To install required packages with only basic capability:
pip install -r requirements.txt
pip install -r requirements-torchdep.txt
In order to run Bayesian hyperparameter optimization additionally install:
pip install -r requirements-hyperopt.txt
If you plan to modify the code, include packages for formatting (black
) and
testing (pytest
) the code:
pip install -r requirements-dev.txt
For serialization and storing the processed data for later sessions (pickle
)
and visualizing structure connections (igraph
):
pip install -r requirements-other.txt
For installing a specific PyTorch version on a machine that has only cpu:
pip3 install torch==1.6.0+cpu -f https://download.pytorch.org/whl/torch_stable.html
pip3 install torch-scatter==latest+cpu -f https://pytorch-geometric.com/whl/torch-1.6.0.html
pip3 install torch-sparse==latest+cpu -f https://pytorch-geometric.com/whl/torch-1.6.0.html
pip3 install torch-cluster==latest+cpu -f https://pytorch-geometric.com/whl/torch-1.6.0.html
pip3 install torch-spline-conv==latest+cpu -f https://pytorch-geometric.com/whl/torch-1.6.0.html
pip3 install torch-geometric
For installing on a machine that has GPUs and PyTorch already installed:
pip install --no-index torch-scatter -f https://pytorch-geometric.com/whl/torch-${TORCH}+${CUDA}.html
pip install --no-index torch-sparse -f https://pytorch-geometric.com/whl/torch-${TORCH}+${CUDA}.html
pip install --no-index torch-cluster -f https://pytorch-geometric.com/whl/torch-${TORCH}+${CUDA}.html
pip install --no-index torch-spline-conv -f https://pytorch-geometric.com/whl/torch-${TORCH}+${CUDA}.html
pip install torch-geometric
where ${CUDA} and ${TORCH} should be replaced by your specific CUDA version (cpu, cu92, cu101, cu102, cu110) and PyTorch version (1.4.0, 1.5.0, 1.6.0, 1.7.0)

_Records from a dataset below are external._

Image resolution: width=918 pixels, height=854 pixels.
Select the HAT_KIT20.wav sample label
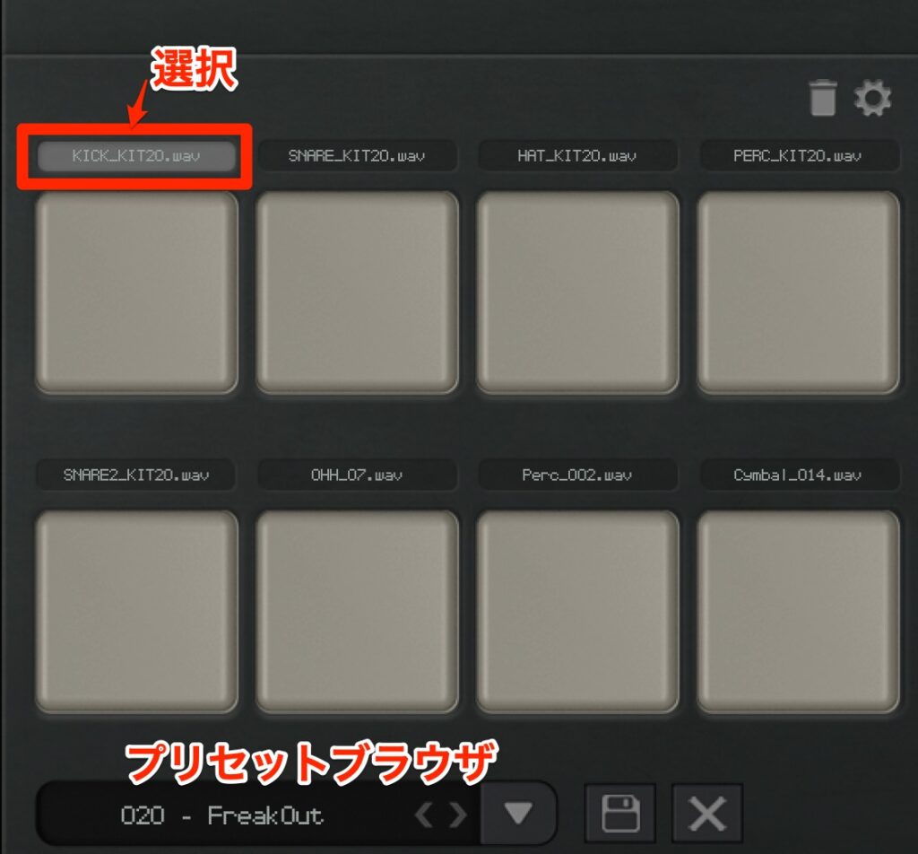577,156
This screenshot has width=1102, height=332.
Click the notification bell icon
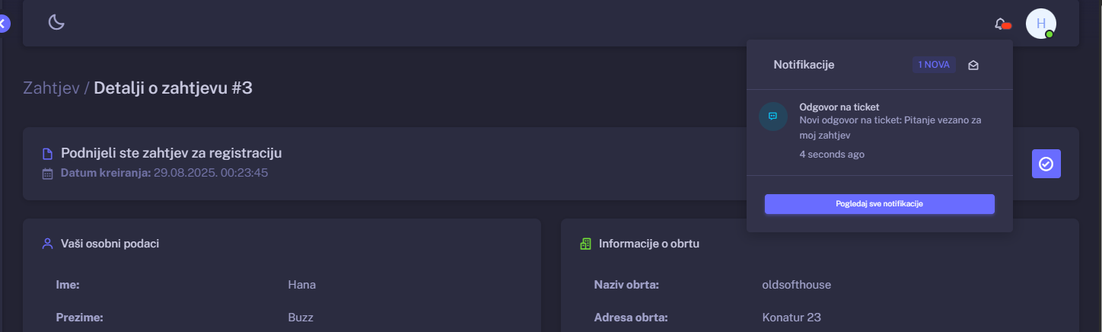(1000, 24)
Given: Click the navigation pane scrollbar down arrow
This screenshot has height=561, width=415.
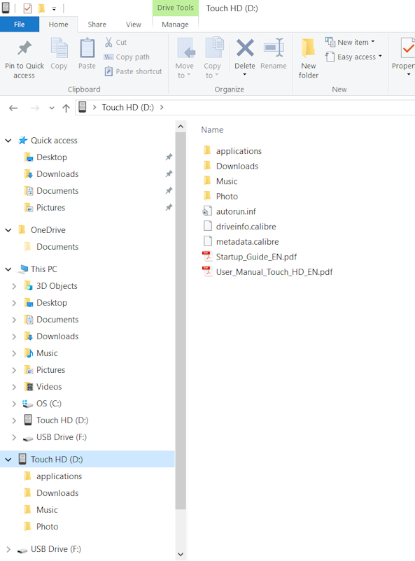Looking at the screenshot, I should [x=181, y=554].
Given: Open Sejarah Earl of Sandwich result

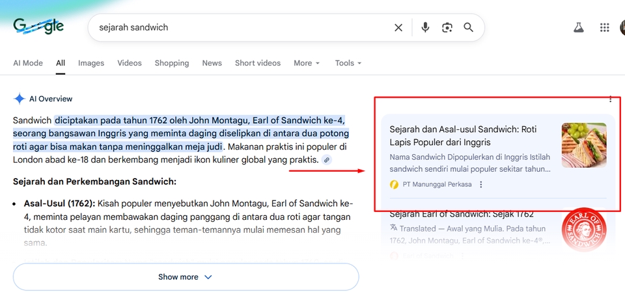Looking at the screenshot, I should pyautogui.click(x=462, y=214).
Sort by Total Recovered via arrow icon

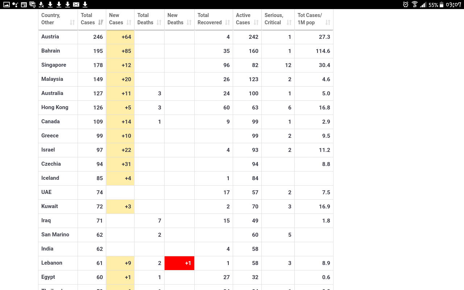click(x=227, y=22)
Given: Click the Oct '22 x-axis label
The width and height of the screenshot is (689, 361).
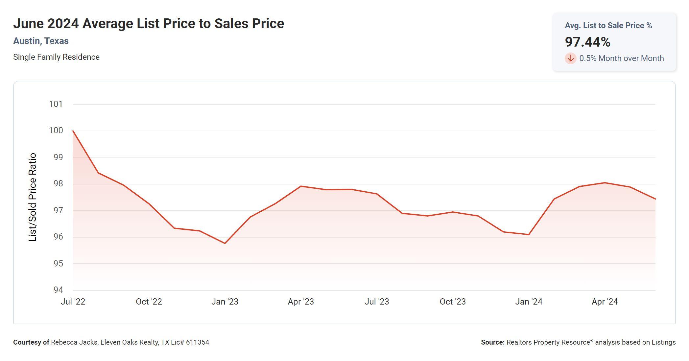Looking at the screenshot, I should tap(149, 302).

Before committing and pushing changes, run command black .
from the main directory of the project(GCNN).
There are two options for running the code:
- Training the model(main.py)
- Reproducing the results using existing models(test_trained_models.py)
There are 3 options:
- Run it with hyperparameter optimization
- Run it normally with inputting the parameters of data and model from terminal
- Run it normally but load the whole parameters config from json file whose location is GCNN/utilities/configuration.json
This is an example for configuration.json file:
{
"atom_features": [
0,
1,
2
],
"batch_size": 64,
"hidden_dim": 15,
"num_conv_layers": 16,
"learning_rate": 0.02,
"radius": 10,
"max_num_node_neighbours": 10,
"num_epoch": 200,
"perc_train": 0.7,
"predicted_value_option": 1,
"dataset_option": "FePt",
"model_type": "PNN"
}
Possible values:
- atom_features(0, 1, 2) where 0 = proton number, 1 = charge density, 2 = magnetic moment
- batch size(int, >0) usually power of 2
- hidden_dim(int, >0) size of a hidden layer
- num_conv_layers(int, >0) number of convolutional layers
- radius(int, >5) radius from which neighbours of an node are chosen, represents distance in 3D space
- max_num_node_neighbours(int, >0) maximum number of node neighbours
- num_epoch(int, >0) number of epochs to train the model
- perc_train(float, >0, <1) percentage of dataset used for training, the rest(1-perc_train) is split equally for validation and testing
- predicted_value_option(1, 2, 3, 4, 5, 6) where 1 = free energy, 2 = charge_density, 3 = magnetic moment, 4 = free energy+charge density 5 = free energy+magnetic moment, 6 = free energy+charge density+magnetic moment
- dataset_option(str) possible values: FePt, CuAu, FeSi, CuAu_FePt_SHUFFLE, CuAu_TRAIN_FePt_TEST, FePt_TRAIN_CuAu_TEST
- model_type(str) possible values PNN, MFC, GIN and GAT
- subsample_percentage(float, <1) represents percentage of the original dataset, when used the serialized dataset loader will take the subset of the original dataset using stratified sampling
Remark: keep in mind that predicted_value_option is used to compute output dimension. Besides free energy which has dimension of 1, other combinations depend on the number of atoms in the dataset(example: free energy+charge density=1 + number of atoms) and this was configured specifically for structures that have number of atoms equal to 32. If you want to add datasets with different structures in terms of number of atoms, you need to change parts of the code in main.py where this is computed from a dictionary.